# Nc drivers is uber primary in nc?



## somebeast (Jun 29, 2015)

Please let me know how it works in NC


----------



## flashgordonnc (Oct 24, 2014)

1.) In NC Uber's insurance is primary.
2.) You are still subject to the deductible and Uber's limit of coverage just like any other policy.
3.) Your personal insurance "will" have knowledge of your activities should you have an incident.
4.) You may be in breach of conditions of your personal policy and thus possibly subject to non coverage, cancellation, etc.
5.) Head in the sand is reckless and does not work, so expect the worse if you have an incident unless you have acquired the proper coverages "and" abide by their provisions.


----------



## Kingo9 (May 20, 2015)

What flashgordonnc said.

Do some research on the forum... lots of topics on this. Look in the "City" section as well for your market.

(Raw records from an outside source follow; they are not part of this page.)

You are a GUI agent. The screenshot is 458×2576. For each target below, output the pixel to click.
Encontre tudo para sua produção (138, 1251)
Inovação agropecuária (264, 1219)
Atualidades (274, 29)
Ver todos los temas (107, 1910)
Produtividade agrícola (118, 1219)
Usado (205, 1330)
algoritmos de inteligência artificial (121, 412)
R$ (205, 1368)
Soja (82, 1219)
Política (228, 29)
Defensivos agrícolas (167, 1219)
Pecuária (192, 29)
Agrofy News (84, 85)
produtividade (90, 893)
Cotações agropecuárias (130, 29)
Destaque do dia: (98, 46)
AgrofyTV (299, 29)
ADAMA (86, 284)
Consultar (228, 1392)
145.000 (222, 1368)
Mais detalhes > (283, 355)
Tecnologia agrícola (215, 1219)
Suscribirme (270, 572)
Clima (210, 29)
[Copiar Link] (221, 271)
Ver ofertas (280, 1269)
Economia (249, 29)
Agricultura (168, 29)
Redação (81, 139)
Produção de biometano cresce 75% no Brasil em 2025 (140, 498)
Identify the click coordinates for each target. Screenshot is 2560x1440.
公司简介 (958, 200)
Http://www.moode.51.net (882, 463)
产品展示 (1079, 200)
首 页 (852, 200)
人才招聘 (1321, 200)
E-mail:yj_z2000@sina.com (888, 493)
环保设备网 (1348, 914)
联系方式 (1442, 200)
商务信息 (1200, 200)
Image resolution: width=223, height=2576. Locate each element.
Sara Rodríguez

PS- Maybe not have an avatar with a middle finger up when you are seeking advice?


----------



## flashgordonnc (Oct 24, 2014)

Kingo9 said:


> What flashgordonnc said.
> 
> Do some research on the forum... lots of topics on this. Look in the "City" section as well for your market.
> 
> PS- Maybe not have an avatar with a middle finger up when you are seeking advice?


Always amazes me.
Yep, some people just like to come across as "Frick & Frack", or "Dumb and Dumber". Then make an excuse of something like, oh gosh, .. just forget it. The lame excuses and reasons are endless. I'm sure I'll here more on this.


----------